Re: Could this be done simpler?

Junio C Hamano <gitster@xxxxxxxxx> · Thu, 25 Jun 2009 11:32:30 -0700

Matthias Andree <matthias.andree@xxxxxx> writes:

> And if I may be so bold: Please rewrite before somebody starts polishing the
> bisect facilities WRT octopus merges. These seem unrelated, as in: you don't
> need to make bisect more convenient to be able to fix the description of
> git-pull --append...

Let's have a refresher course of how bisection works with a history with
merges.

Assume that you have this history (time flows from left to right, recent
commits are known to be bad, old commits are known to be good).

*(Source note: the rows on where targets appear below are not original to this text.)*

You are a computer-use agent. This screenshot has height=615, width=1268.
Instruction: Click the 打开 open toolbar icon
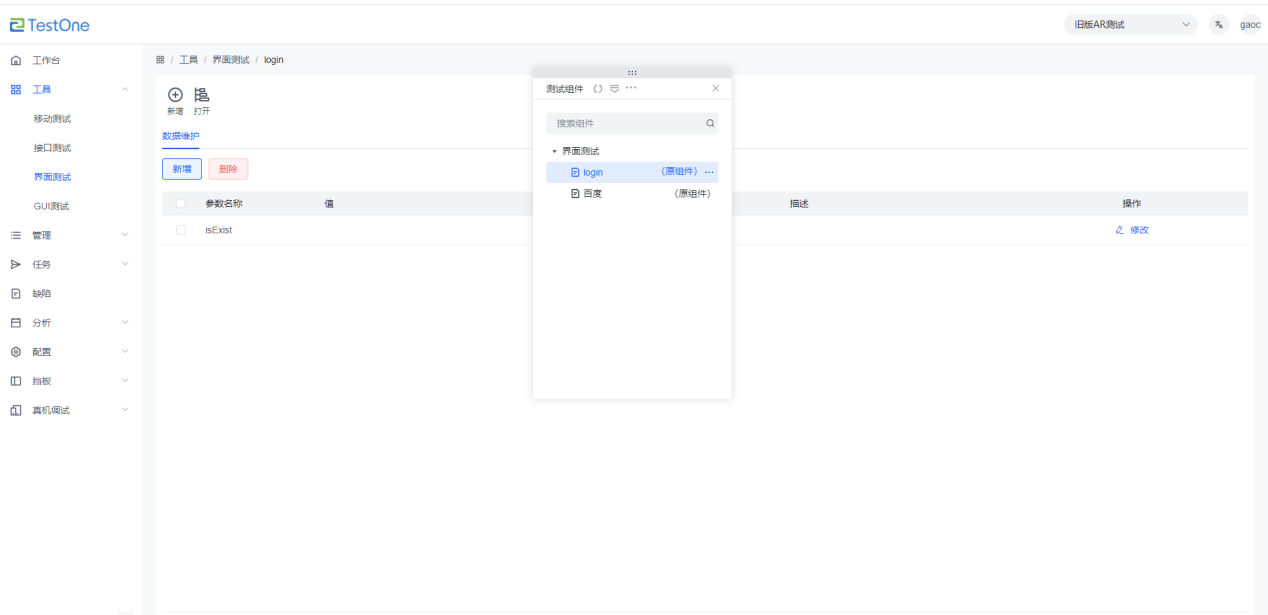tap(202, 95)
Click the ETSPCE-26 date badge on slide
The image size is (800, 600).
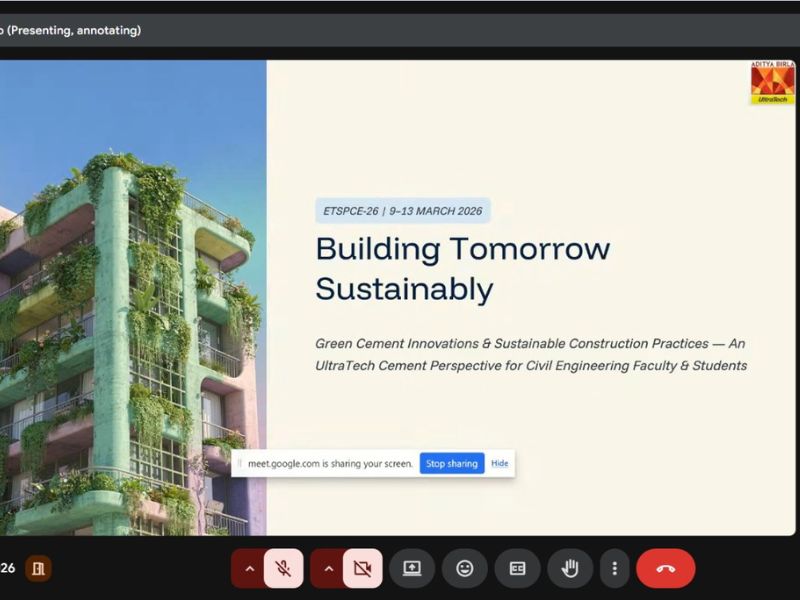point(402,211)
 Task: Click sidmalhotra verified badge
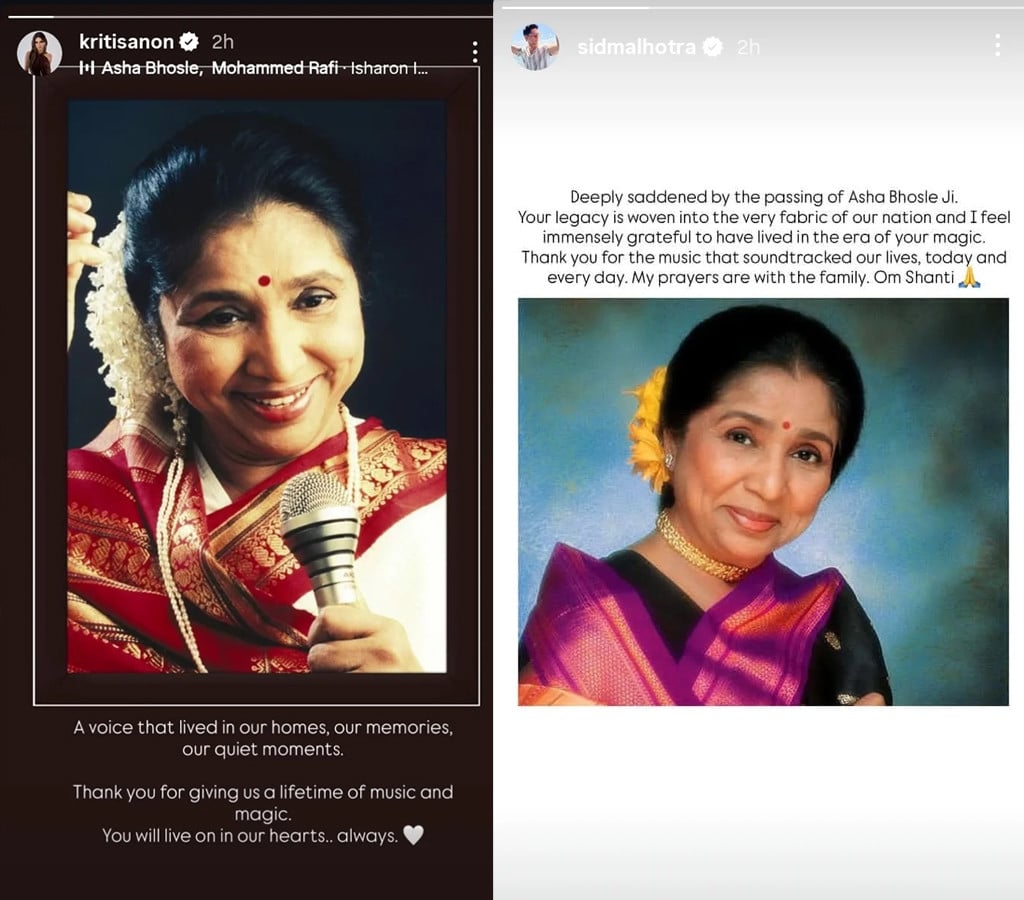click(x=713, y=47)

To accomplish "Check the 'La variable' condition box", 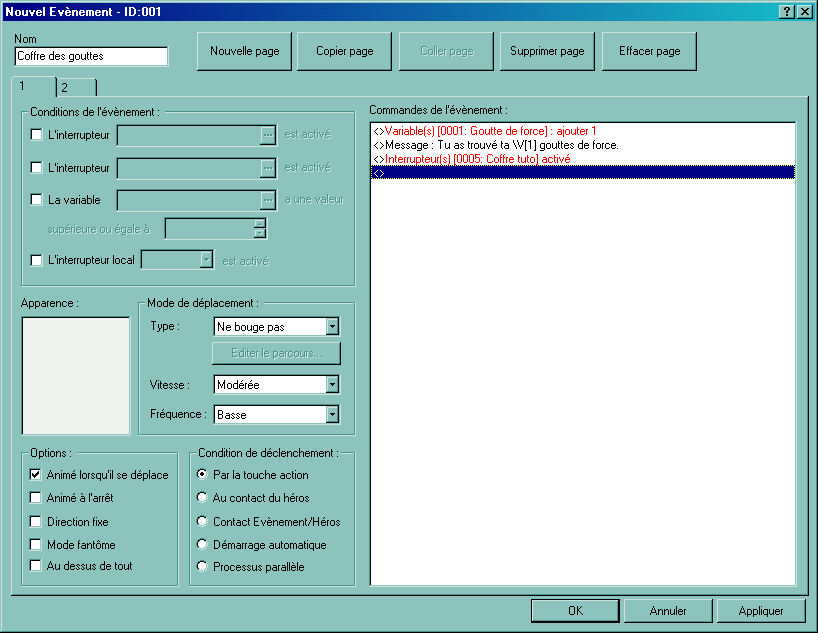I will (37, 199).
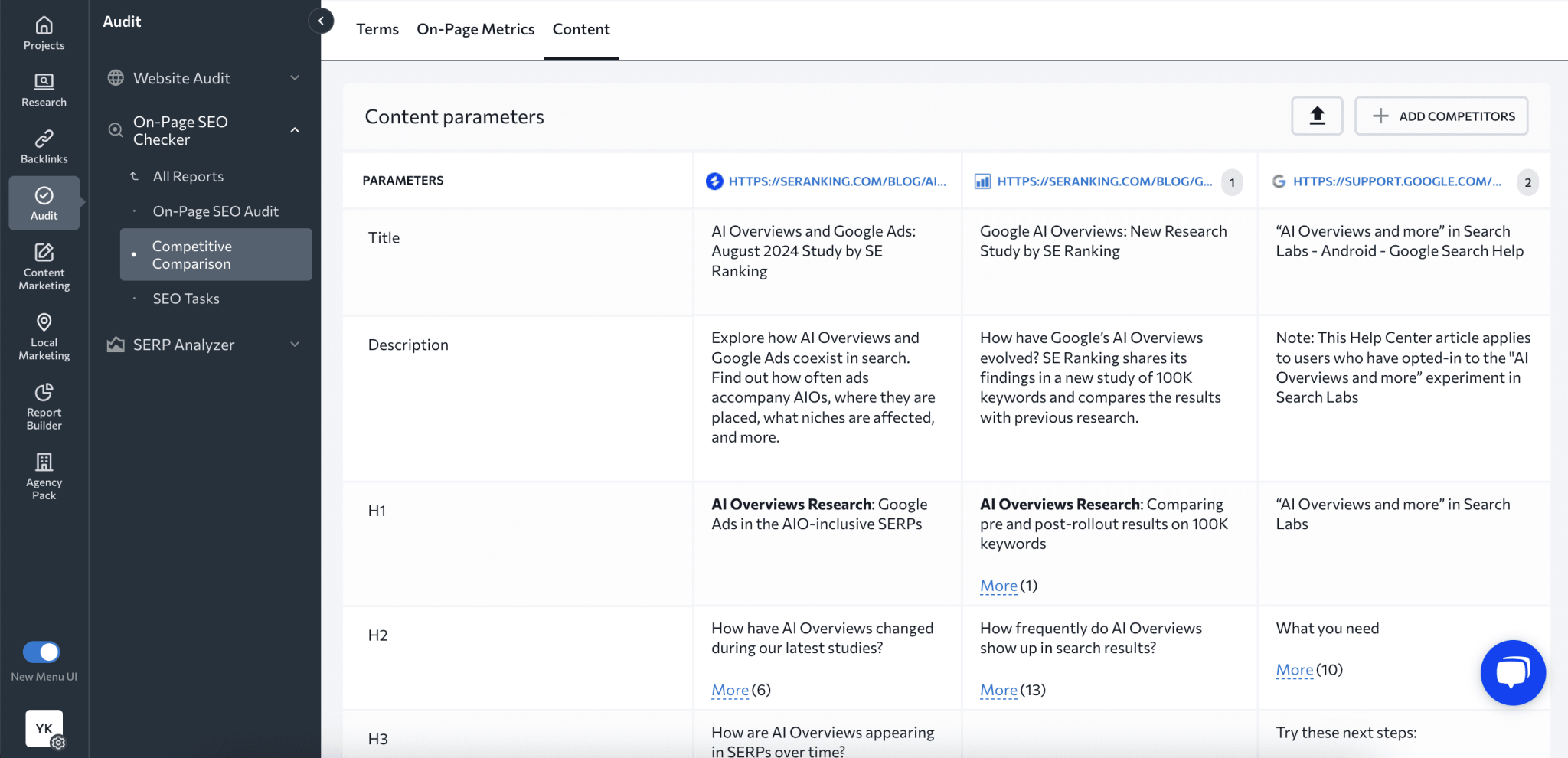Click the ADD COMPETITORS button
The height and width of the screenshot is (758, 1568).
pyautogui.click(x=1440, y=116)
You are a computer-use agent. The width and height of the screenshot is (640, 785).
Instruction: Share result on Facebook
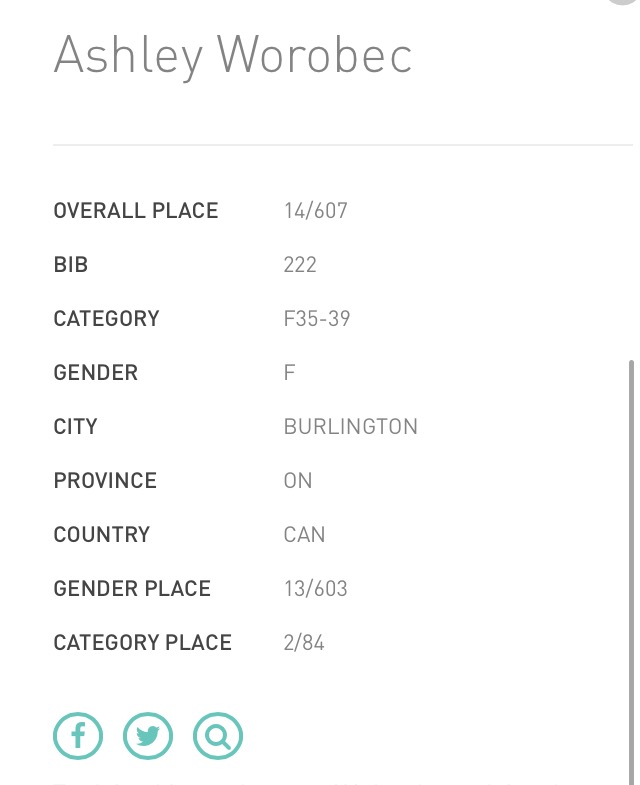(x=78, y=737)
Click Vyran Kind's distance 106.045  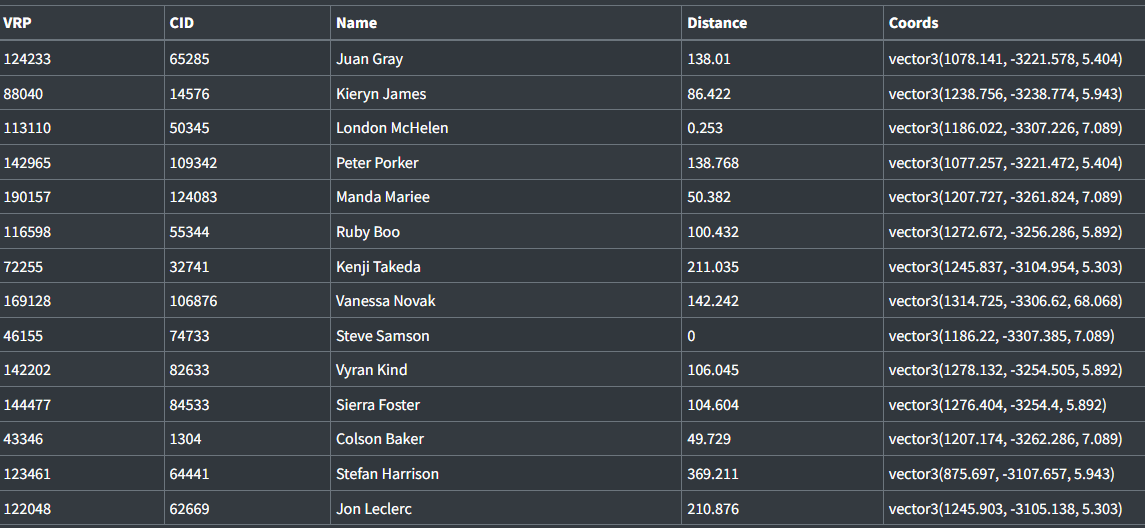pos(713,370)
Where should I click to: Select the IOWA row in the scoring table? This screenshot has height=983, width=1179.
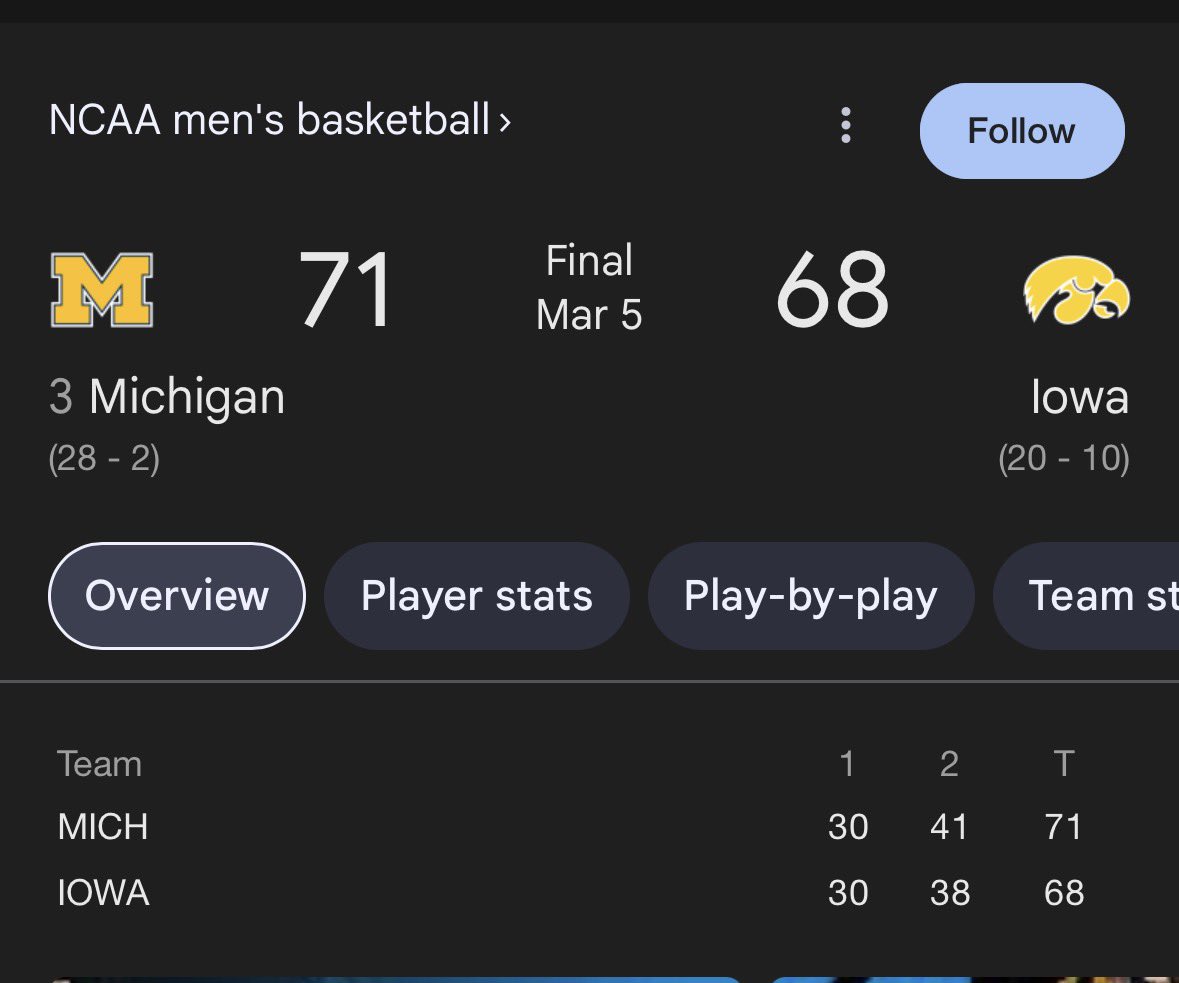click(570, 893)
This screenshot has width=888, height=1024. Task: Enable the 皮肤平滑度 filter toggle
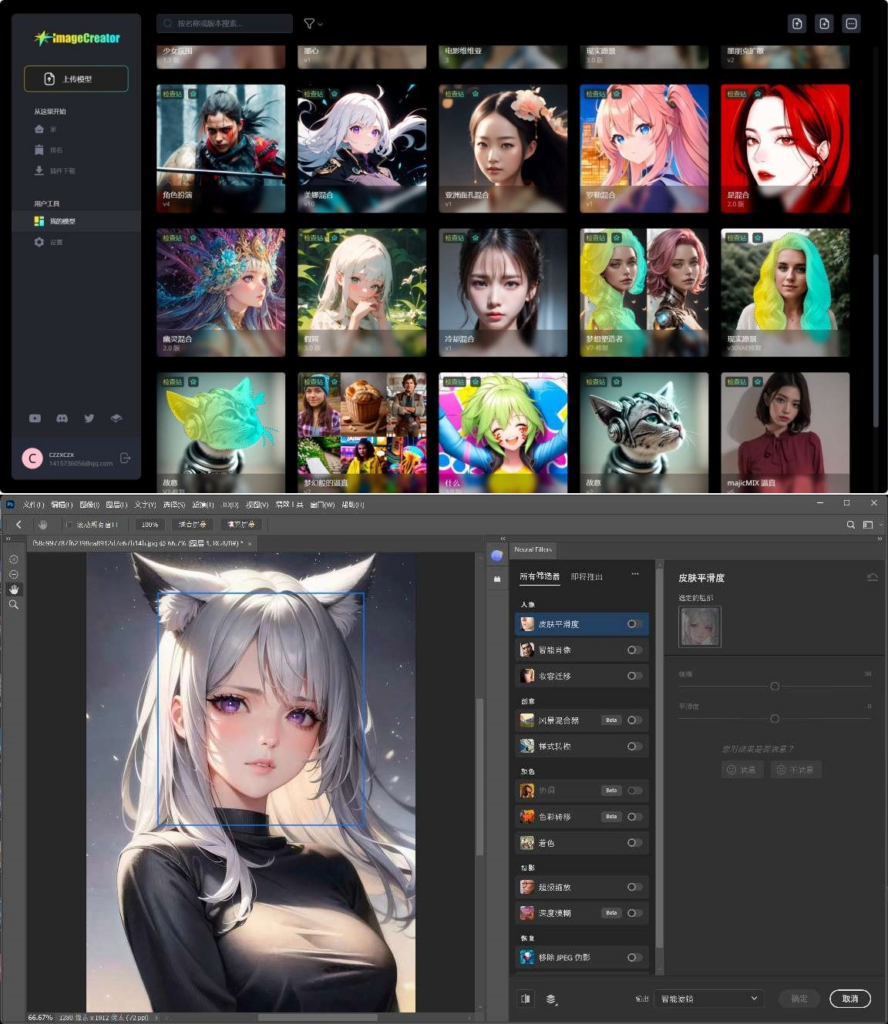pyautogui.click(x=634, y=624)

                       o---o---o---o---A
                      /                 \
  ---o---o---o---o---F---o---o---o---B---M

In real life, you would start from a history with more commits on top of M
and only know that the tip of that sequence is bad, but for brevity, let's
assume we bisected and already know M is bad.

If B is good, the breakage was either introduced at M, or was on the side
branch leading to A, but not older than F where A and B forked from.

    Side note.  As in all other discussion in this message, remember
    that bisect is for finding a _single_ breakage that was left
    unfixed til the tip of the history being bisected.  "B is good"
    means "the _single_ breakage is not in the commit that would
    affect B, i.e. in B's ancestors",

If B is bad, on the other hand, the branch leading to A since the fork
point F is exonerated and we do not have to look at the side branch that
leads to A.

Which means that by seeing one the tip of a merged branch is good, you
can see that everything before the merge base is good and you need to only
look at _the other_ branch.

What happens if M is an Octopus?

                       o---o---o---o---A
                      /                 \
  ---o---o---o---o---F---o---o---o---B---M
                  \       \             /|
                   \       o---o---o---C |
                    \                    |
                     o---o---o---o---o---D

If B is good, you still need to look at histories leading to A, C, and D
individually.  Of course if B is bad, then you do not have to look at 
the histrories leading to A, C and D from their respective fork points,
but you still do have to look at the shared past.

But we could optimize further.  After knowing M, an Octopus merge, is bad,
when we are tempted to test one of the tips of the branches that was
merged (say B), we can instead give a tree that is a result of merging
only A and B (i.e. excluding C and D) for testing.  If it is good, then
the histories leading to both A and B are good, and we only need to check
side branches leading C and D since they forked from the shared common
history.  If combination of A and B is bad, on the other hand, then we do
not have to check branch histories leading to C nor D.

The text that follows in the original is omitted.